Pessimista antropológico moderado me confesso. Rousseau não tinha razão nenhuma, perdoem-me a imodéstia. De entre as correntes antagónicas pelas quais somos percorridos, prevalece, como regra, o mal, o desejo de amesquinhar, a inveja, a intriga, a pequenez. Somos, em geral, almas pequenas. Todavia, em certos momentos, somos capazes de gestos com um significado imenso, lambemos as nossas feridas e as dos outros, damos a vida, amamos no sentido mais puro da palavra, desligado de todo e qualquer egoísmo, ou melhor, pelo prazer egoísta de sermos amados e de nos sentirmos bem com o bem que vamos fazendo. Não é este o resultado de um quadro nefasto de vida, de sofrimentos atrozes diversos de qualquer comum mortal, mas uma atitude perante os dias que permite compreender melhor o outro, ainda que ele/ela nos esteja a prejudicar. E nós a darmos fé. A encaixarmos nas categoriais intelectuais e emocionais aquele comportamento. Uma espécie de psicanálise do outro que tão útil se torna quando, para além da compreensão, o/a temos de desarmar.

É por via desse pessimismo antropológico moderado que viver todos os dias vai sendo suportável, exacto como é – mesmo hoje um lugar-comum – que ninguém vive mesmo todos os dias. Por certo esta verificação entronca no que entendemos por “viver”. Será algo mais que respirar, dormir, comer, satisfazer outras necessidades básicas. Será actuar sobre o mundo, ainda que à escala do nosso quintal, para partirmos e voltarmos a dar, ainda que, no fim do dia, tudo fique na mesma. E esta habilidade, por limitação humana, é absolutamente impossível de ser exercitada sem excepção todos os dias. Dirão os optimistas que estes espaços são essenciais para retemperar forças para, depois, saltarmos mais longe, numa espécie de pausa antropológica. É o mal dos optimistas: vêem tudo a cores garridas e, por isso, arriscam-se a maiores dores. Sim, é verdade: são mais corajosos, por abrirem o peito às balas, sabendo que irão sobreviver. Os outros, enfim, menos bafejados por essa “coragem” ou antropologicamente mais realistas, esperam menos para a pancada ser menor.

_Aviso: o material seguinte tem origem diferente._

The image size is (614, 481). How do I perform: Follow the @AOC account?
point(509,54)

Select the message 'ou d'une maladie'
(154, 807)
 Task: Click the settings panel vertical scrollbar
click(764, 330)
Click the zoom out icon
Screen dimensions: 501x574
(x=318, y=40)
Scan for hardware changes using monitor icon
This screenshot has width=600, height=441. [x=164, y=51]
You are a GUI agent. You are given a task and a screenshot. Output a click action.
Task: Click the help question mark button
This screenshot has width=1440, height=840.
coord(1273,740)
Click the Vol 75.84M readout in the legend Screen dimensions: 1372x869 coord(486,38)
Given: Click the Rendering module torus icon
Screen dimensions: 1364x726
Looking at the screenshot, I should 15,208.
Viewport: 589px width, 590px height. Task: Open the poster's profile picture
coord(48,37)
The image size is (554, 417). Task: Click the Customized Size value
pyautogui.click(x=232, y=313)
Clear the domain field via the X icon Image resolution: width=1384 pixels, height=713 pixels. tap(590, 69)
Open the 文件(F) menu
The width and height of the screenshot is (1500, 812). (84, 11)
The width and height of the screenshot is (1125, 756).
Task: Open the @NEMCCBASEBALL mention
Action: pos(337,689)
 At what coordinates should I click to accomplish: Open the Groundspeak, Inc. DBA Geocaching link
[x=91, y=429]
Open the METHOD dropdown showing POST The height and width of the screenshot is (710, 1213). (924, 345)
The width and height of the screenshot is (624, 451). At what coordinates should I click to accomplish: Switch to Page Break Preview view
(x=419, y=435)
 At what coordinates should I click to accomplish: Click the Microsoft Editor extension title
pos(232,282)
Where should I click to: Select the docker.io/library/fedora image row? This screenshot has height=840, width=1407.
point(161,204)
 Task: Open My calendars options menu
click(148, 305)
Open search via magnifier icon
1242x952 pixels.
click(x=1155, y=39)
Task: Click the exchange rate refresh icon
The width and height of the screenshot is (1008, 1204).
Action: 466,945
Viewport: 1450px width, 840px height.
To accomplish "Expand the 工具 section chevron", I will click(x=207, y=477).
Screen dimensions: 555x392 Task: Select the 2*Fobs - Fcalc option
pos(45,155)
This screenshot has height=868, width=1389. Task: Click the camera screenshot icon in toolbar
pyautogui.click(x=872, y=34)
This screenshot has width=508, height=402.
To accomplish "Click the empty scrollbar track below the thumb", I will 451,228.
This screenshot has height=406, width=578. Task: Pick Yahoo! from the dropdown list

Questão de perspectiva, dir-se-á. Por certo. Mas que o cérebro e a racionalização são os principais responsáveis pela maior parte dos pensamentos negros é um dado adquirido. Numa próxima alteração ao mapa judiciário lutarei pela criação de um tribunal em que esse órgão malvado seja julgado. E condenado à pena capital. O problema é que o condenado, ao ouvir o acórdão, talvez atirasse com o “capital” de Marx e o cortejo de acontecimentos supervenientes. Não vejo solução: o cérebro é mesmo o órgão mais tramado do corpo humano. E os Lobo Antunes sabiam e sabem disso.